In a few weeks one of the Santa Clara Valley's native sons will be 
celebrated at the Pacific Grove Museum of Natural History with a 
permanent exhibit on the life and career of ornithologist and world 
traveler Rollo Beck. See http://www.pgmuseum.org/publicity/rollo2.pdf 
for a photo of Beck and details of what the weekend entails.

On Sunday April 23 Monterey Seabirds in conjunction with the museum will 
host a half day seabird trip out on the bay where Beck collected 
seabirds early in the last century. The trip runs from 10am to 1pm and 
is $45 per person.
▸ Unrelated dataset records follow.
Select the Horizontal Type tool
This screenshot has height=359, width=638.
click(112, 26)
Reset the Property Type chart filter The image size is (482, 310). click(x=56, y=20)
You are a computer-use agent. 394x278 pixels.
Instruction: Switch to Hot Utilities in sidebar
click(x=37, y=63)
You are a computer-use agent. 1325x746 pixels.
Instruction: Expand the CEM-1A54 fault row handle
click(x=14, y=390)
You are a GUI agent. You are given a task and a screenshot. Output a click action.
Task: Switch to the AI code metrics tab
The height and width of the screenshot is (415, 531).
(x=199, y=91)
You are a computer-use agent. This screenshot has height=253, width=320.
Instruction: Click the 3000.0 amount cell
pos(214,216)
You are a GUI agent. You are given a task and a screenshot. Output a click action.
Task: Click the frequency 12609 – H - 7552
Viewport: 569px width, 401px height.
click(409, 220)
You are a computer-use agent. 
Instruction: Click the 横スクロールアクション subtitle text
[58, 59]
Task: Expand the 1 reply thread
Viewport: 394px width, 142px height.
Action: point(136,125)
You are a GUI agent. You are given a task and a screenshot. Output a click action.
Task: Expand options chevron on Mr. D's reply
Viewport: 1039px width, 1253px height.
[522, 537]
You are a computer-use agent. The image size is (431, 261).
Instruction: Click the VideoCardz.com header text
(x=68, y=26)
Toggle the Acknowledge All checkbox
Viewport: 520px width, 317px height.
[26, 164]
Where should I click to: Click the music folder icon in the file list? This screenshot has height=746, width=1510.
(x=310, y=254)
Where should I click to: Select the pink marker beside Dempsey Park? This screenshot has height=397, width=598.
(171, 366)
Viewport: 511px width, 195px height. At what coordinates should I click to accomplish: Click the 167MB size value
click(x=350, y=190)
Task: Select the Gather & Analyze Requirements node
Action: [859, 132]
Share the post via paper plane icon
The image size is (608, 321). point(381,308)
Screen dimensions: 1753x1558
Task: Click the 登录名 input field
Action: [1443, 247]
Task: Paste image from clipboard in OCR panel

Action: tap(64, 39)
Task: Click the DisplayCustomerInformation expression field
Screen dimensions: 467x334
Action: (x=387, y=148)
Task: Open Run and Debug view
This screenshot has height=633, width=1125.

Don Roberson, author of Monterey Birds and former 
PGMNH director Steve Bailey will be on board along with Beck biographer 
Matt James Ph.D. (Geology Department Chair at Sonoma State University) 
who is working on a book about his expeditons.

This trip would be an excellent choice as an introduction to seabirds 
for those hesitant to be out on the seas all day.

Why is the museum opening a permanent exhibit on the life and career of 
Rollo Beck and who was he? I’ve put together some links and factoids, 
that were cut and pasted from the web and added some of my own text to 
give a brief synopsis of Rollo Beck's life and his remarkable adventures 
with birds.

Beck, Rollo Howard (1870-1950)

There is a brief biography available in PDF from the Santa Clara Audubon 
Society (go to page 18) http://www.scvas.org/pdf/localornithology.pdf

Born in Los Gatos, Santa Clara County, CA, August 26.
* Joined the FB Webster-Harris Expedition to the Galapagos to
collect giant tortoises for Lord Rothschild.
* 1905 2nd expedition to the Galapagos, collecting birds and
tortoises for the CA Academy of Sciences.
* 1906-1908 Collected sea birds off the CA coast near Monterey Bay
and waterfowl in the San Joaquin Valley near Los Banos.
* 1908 Visited Alaska.
* 1912 Rediscovered the Hornby Petrel on the coast of Peru. Head of
the Whitney South Sea Expedition. Spent several years exploring
the islands of the South Pacific and the interior of New Guinea
for the American Museum of Natural History.
* 1936 Published a brief autobiography in Robert Cushman Murphy's 
"Oceanic Birds
of South America."

Not bad for a local boy who never graduated from the 8th grade!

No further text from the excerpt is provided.